━━━ Registros disponíveis ━━━

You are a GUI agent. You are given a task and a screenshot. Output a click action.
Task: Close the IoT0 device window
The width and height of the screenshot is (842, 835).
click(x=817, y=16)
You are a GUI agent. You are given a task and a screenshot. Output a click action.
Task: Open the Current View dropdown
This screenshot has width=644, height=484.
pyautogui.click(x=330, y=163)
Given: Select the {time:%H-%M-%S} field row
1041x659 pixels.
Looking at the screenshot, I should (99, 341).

━━━
━━━ Registros disponíveis ━━━

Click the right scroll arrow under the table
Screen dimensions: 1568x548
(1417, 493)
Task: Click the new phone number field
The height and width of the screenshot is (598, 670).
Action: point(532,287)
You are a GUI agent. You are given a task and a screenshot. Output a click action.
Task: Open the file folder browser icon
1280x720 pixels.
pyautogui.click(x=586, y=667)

━━━
━━━ Registros disponíveis ━━━

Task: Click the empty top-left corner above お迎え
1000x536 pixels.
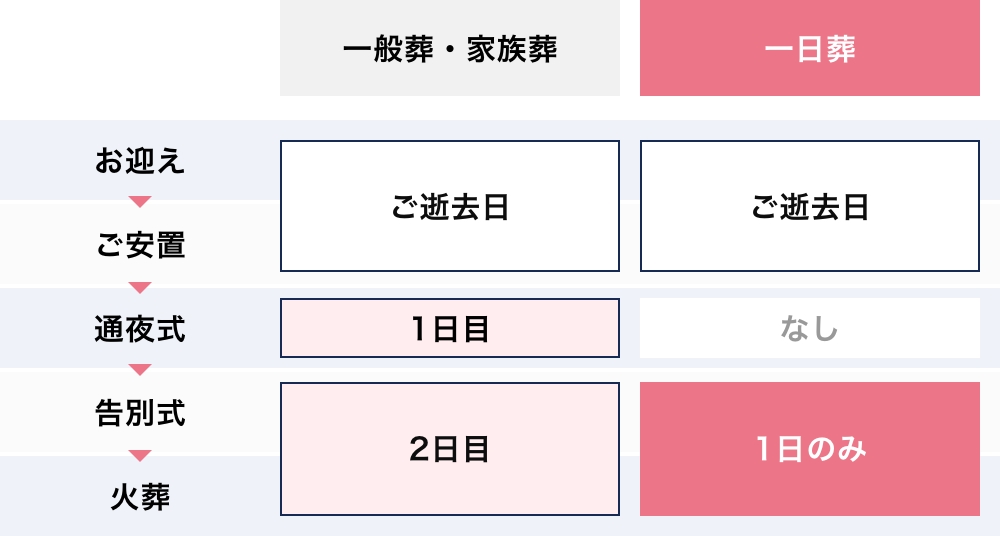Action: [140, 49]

━━━

Selecione nos registros todas as linhas em que aparece a palavra "height" e copie-as.

◆ **Resultado do exercício**:
The width and height of the screenshot is (842, 835).
This screenshot has width=644, height=484.
The height and width of the screenshot is (598, 670).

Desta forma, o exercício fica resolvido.